If the motion is granted, it could lead to undocumented families being detained indefinitely. But the judge’s past decisions suggest that Gee won’t go that way.
Gee has spoken before of her own family’s immigrant experience. In a video for the National Asian Pacific American Bar Association, she noted that her ancestors came to the U.S. more than once because the doors were closed the first time.
Her great-great-grandfather, she said, was among the thousands of Chinese immigrants who worked on the transcontinental railroad in the late 1800s. His stay in the U.S. was short-lived, however. Because of the Chinese Exclusion Act, a product of that period’s fierce anti-Chinese sentiment, Gee’s great-great-grandfather was forced to return to China.
Her father immigrated to the U.S. at the age of 15 and joined the Navy during World War II. He eventually became an aerospace engineer.
Her mother was also an immigrant, and Gee said that when she was younger, she helped guide her mom through American society.
“I was basically my mother’s aide during my formative years,” the judge said in the video. “My mother did not speak English and so when I was growing up, I was the person who helped her translate and navigate the various issues that confronted her on her day-to-day life. ... I used to kid her that she was my first pro bono client.”
Seeing the challenges her mother faced as a non-English speaker and a garment worker, Gee said she felt compelled to go to law school.

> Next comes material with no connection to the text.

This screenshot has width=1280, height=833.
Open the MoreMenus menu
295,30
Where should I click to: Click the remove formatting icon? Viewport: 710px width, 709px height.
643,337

“I saw many of the abuses that took place in the workplace and I decided at a fairly early age that I wanted to do some type of work that would help address some of the inequities I saw as a child,” she said.
Gee was nominated as a federal district judge in 2009 by then-President Barack Obama and unanimously confirmed by the Senate. She became the first Chinese-American woman to serve on a U.S. district court.

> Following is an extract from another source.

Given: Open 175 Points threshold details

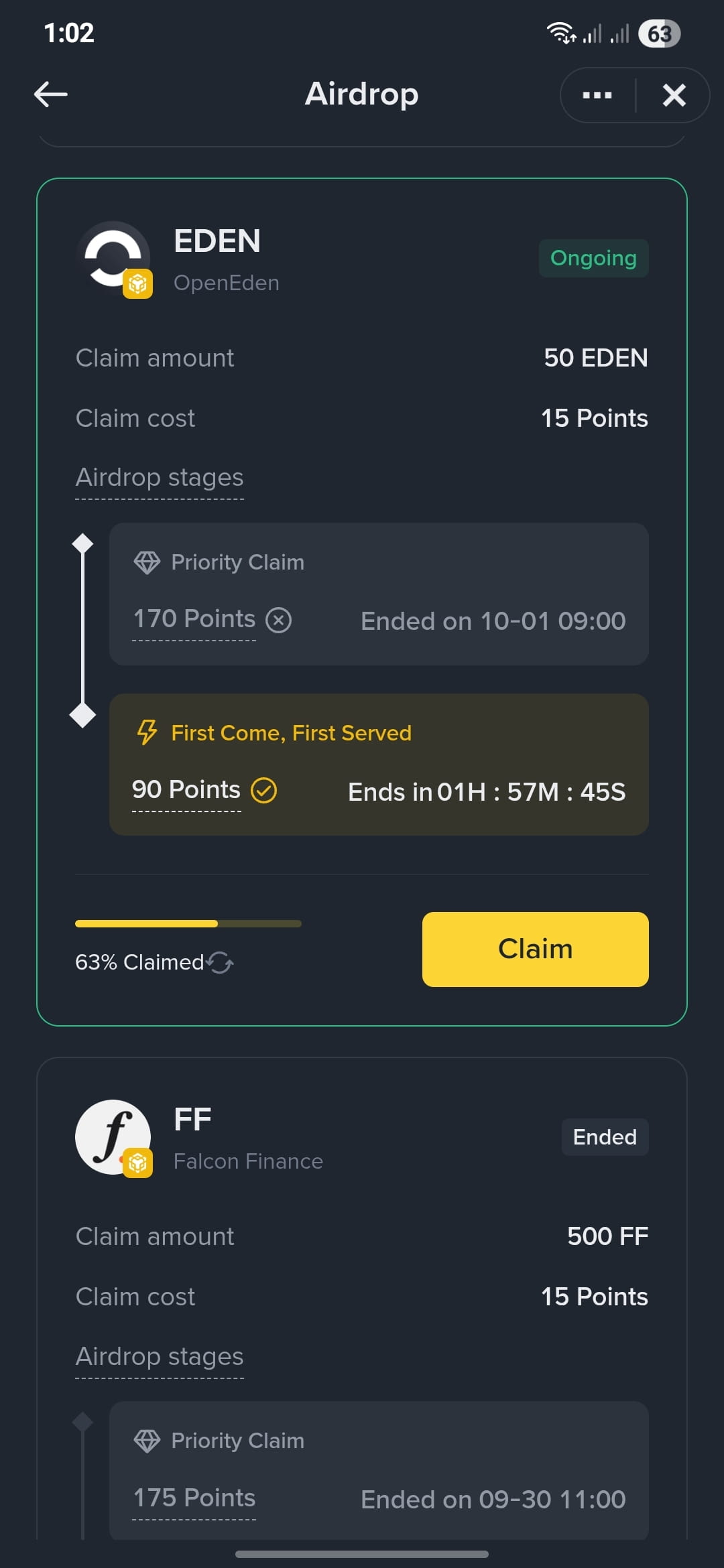Looking at the screenshot, I should 194,1498.
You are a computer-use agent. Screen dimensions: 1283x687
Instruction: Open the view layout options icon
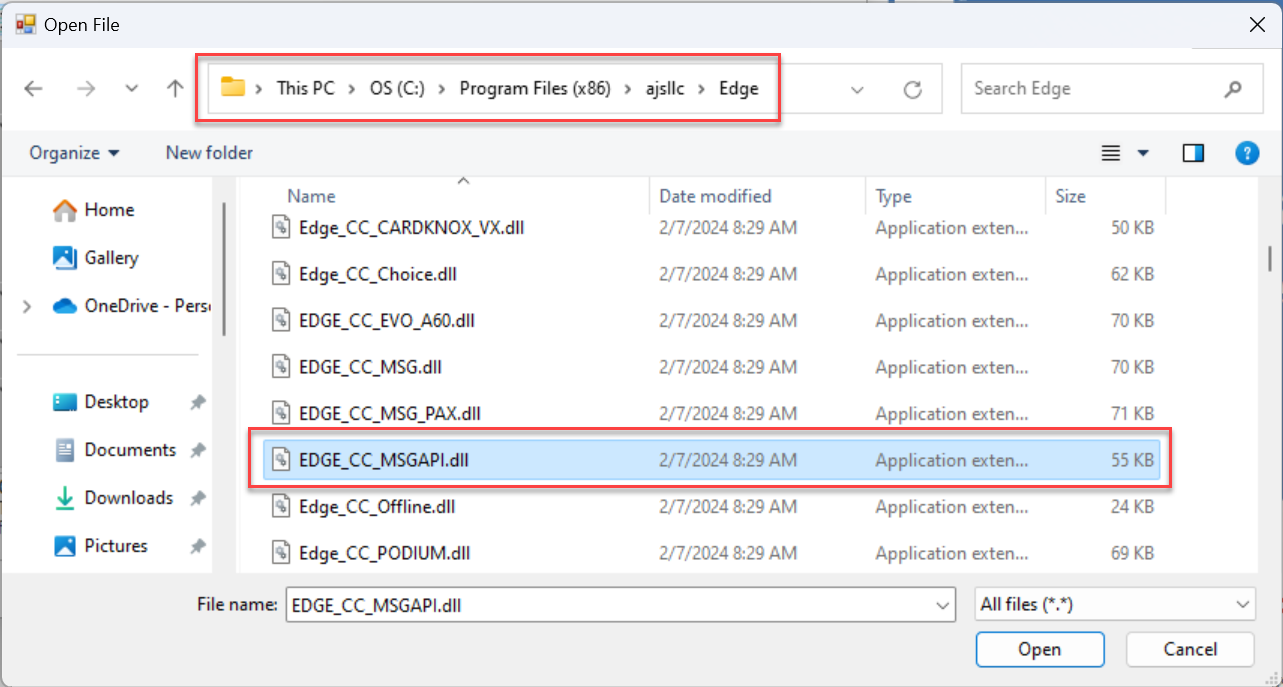[1110, 153]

“As a daughter of immigrants from rural China, she personifies the American dream,” then-Sen. Barbara Boxer said of Gee at the time of her nomination. “She used her position as a prominent attorney in Los Angeles to promote racial tolerance and fight for justice for those who face discrimination.”
Though appointed by Obama, Gee did not shy away from opposing his immigration practices. In a 2015 case, she ruled that his administration had breached the Flores settlement in the detaining of Central American children and their mothers who were seeking asylum.

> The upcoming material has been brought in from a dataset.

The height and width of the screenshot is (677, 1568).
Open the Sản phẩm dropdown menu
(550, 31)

The Obama administration had opened two family detention centers that year to house these families. Gee said the facilities didn’t comply with the Flores requirements for detaining children, calling the prison-like conditions “deplorable.” The Flores agreement directs officials to “place each detained minor in the least restrictive setting appropriate.”
Gee ordered that those detainees be released “without unnecessary delay.”
“This decision confirms that the mass detention of refugee children and their mothers violates U.S. law,” Elora Mukherjee, an associate clinical professor at Columbia Law School, told The New York Times in 2015. “Prolonging their detention even a single day in light of this decision would be illegal.”
Last year, Gee ordered U.S. Customs and Border Protection to appoint a juvenile coordinator to monitor compliance with the Flores settlement after discovering that family detention facilities in the Rio Grande Valley did not meet the settlement’s standards.
If Gee denies the Justice Department’s motion this time, or if Congress doesn’t grant the administration authority to keep children detained past 20 days, the government will face a choice ― to release whole families or to once again separate children from their detained parents.